Countries should work together to update World Trade Organisation (WTO) rules to deal with new issues such as the emerging digital economy, said Trade and Industry Minister Chan Chun Sing yesterday.
Mr Chan told an investment forum on the Belt and Road Initiative that the multilateral trading system - on which global trade and investment takes place - must evolve with the times.
He noted that China has shifted from attracting foreign direct investment to increasingly having the ability to export its capital and expertise to the rest of the world.
"Some international media have expressed concerns with this development," Mr Chan said, adding that others have questioned the intent and financial viability of various projects in the Belt and Road Initiative, China's multibillion-dollar plan to connect Asia, Africa and Europe.
"In the global context, we have also seen the rise of anti-globalisation sentiments and the escalation of trade tensions," he said. "As we mark the fifth year of the Belt and Road Initiative, it is important that we address some of these challenges constructively together and realise its full potential."
He noted four principles that can help ensure a stable business environment.
The first is strengthening the multilateral system and WTO rules. There is also a need to allow market discipline to run its course, meaning projects must be evaluated according to market principles. Projects held to high standards of financial prudence, Mr Chan noted, also inspire confidence and bring real benefits to the public.
The third principle is to continue working hard to integrate production and value chains.
"Protectionism will result in the fragmentation and isolation of production and value chains," he said.
He added that in working towards a more interdependent system, countries must also distribute the gains from globalisation across their respective societies to help those who have fallen behind - or risk local backlash, with global consequences.
He also said projects must benefit an expanding circle of stakeholders, from local communities to the region and the world.

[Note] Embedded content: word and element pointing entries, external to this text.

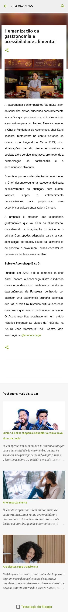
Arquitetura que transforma (20, 566)
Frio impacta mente (15, 502)
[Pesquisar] (62, 6)
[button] (7, 50)
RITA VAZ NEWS (22, 6)
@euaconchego (31, 335)
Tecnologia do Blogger (36, 606)
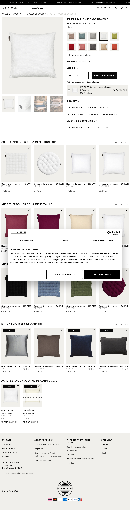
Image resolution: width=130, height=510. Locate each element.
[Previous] (6, 55)
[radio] (71, 36)
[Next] (58, 55)
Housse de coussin (75, 185)
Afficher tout (122, 142)
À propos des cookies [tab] (103, 240)
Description (74, 101)
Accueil (6, 14)
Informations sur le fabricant (86, 128)
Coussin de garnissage (7, 413)
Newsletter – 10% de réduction (65, 2)
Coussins (18, 14)
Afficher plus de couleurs (79, 55)
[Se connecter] (116, 7)
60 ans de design (13, 2)
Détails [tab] (65, 240)
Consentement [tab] (26, 240)
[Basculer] (83, 101)
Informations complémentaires (86, 108)
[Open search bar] (110, 8)
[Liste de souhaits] (121, 7)
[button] (101, 8)
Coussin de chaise (10, 185)
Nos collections (36, 2)
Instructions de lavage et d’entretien (91, 114)
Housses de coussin (36, 14)
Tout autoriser (102, 274)
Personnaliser (63, 274)
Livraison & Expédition (81, 121)
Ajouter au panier (104, 75)
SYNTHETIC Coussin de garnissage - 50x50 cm (96, 88)
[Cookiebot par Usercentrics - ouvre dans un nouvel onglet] (109, 233)
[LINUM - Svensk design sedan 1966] (9, 8)
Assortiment (37, 8)
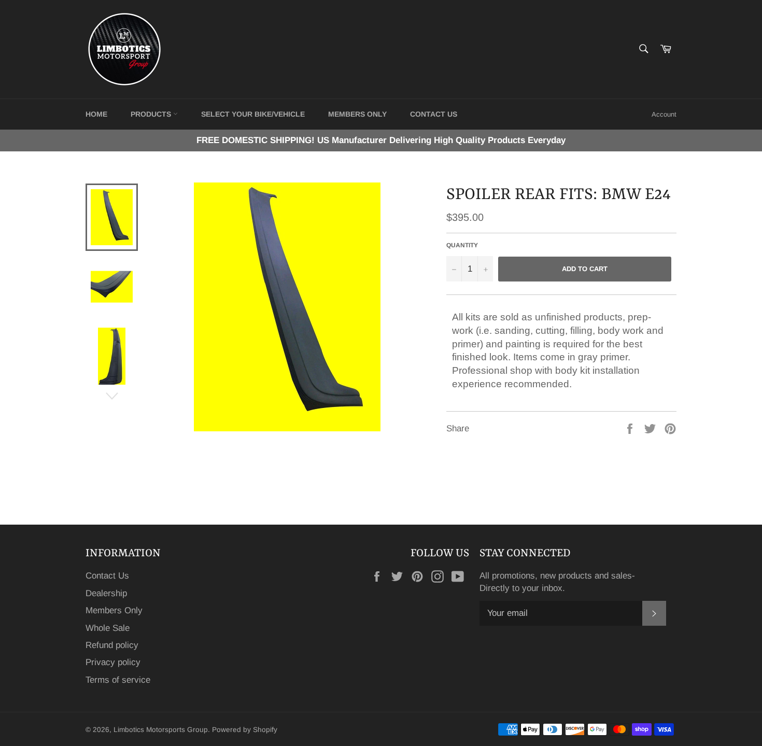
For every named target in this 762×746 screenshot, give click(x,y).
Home (96, 114)
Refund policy (112, 645)
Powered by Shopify (244, 730)
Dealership (106, 593)
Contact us (433, 114)
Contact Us (107, 576)
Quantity (462, 245)
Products (152, 114)
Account (664, 114)
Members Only (357, 114)
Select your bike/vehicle (253, 114)
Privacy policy (113, 662)
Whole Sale (108, 628)
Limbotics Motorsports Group (161, 730)
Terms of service (118, 680)
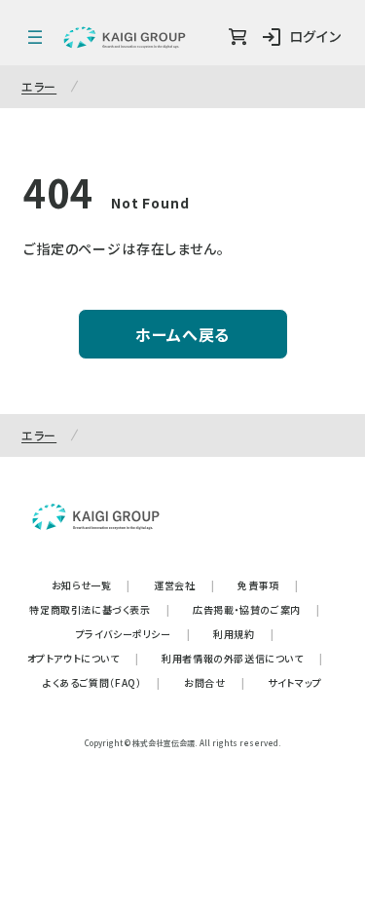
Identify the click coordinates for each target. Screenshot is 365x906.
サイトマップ (295, 682)
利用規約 (243, 633)
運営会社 (184, 585)
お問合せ (214, 682)
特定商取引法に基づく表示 (99, 609)
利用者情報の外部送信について (242, 658)
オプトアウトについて (83, 658)
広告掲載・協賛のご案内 (256, 609)
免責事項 (267, 585)
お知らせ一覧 (91, 585)
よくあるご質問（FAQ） (102, 682)
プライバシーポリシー (133, 633)
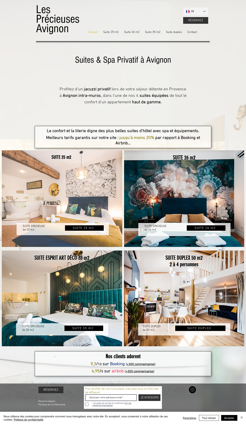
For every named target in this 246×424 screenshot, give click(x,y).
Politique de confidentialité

This gives stakeholders a "vested interest and responsibility in the projects' successes".
Mr Chan told yesterday's gathering at The Ritz-Carlton, Millenia Singapore ways in which Singapore can play a part in the Belt and Road Initiative as a global trading and financing hub. It can be "a pathfinder for new ideas", he said, citing a connectivity initiative in Chongqing which re-imagines existing trade flows.

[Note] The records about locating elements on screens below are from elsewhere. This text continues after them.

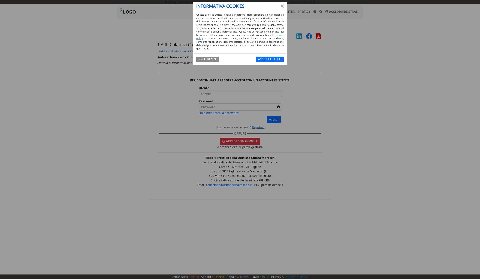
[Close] (282, 6)
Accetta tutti (269, 59)
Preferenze (208, 59)
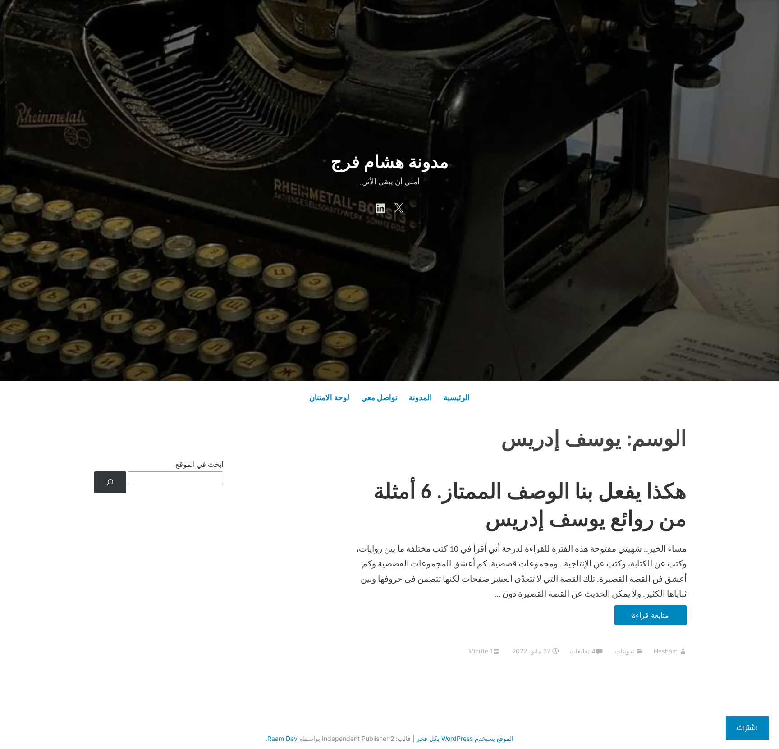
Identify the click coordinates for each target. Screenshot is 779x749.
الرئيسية (457, 398)
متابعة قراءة (641, 617)
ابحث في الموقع (199, 465)
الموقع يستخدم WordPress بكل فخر (465, 738)
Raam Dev (282, 738)
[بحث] (110, 482)
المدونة (420, 398)
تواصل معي (379, 398)
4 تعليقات (583, 651)
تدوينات (624, 651)
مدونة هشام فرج (390, 163)
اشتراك (747, 728)
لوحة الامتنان (329, 398)
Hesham (666, 651)
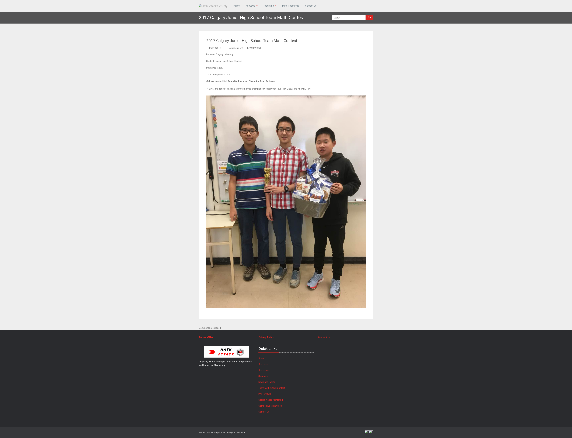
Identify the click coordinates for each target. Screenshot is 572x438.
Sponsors (263, 376)
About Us (250, 5)
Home (236, 5)
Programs (269, 5)
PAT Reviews (264, 394)
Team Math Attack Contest (271, 388)
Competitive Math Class (270, 405)
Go (369, 17)
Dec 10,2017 (215, 48)
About (261, 358)
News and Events (266, 382)
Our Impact (263, 370)
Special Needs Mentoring (270, 400)
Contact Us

Singapore can also serve as a launch pad for Chinese firms that want to venture into third-party markets, especially those in South-east Asia. At the same time, it can offer expertise in financing and legal advisory services and enhance the sustainability of projects under the initiative.
"The success of the Belt and Road Initiative will depend on how we, as partners and stakeholders, work together to shape this initiative going forward," he said.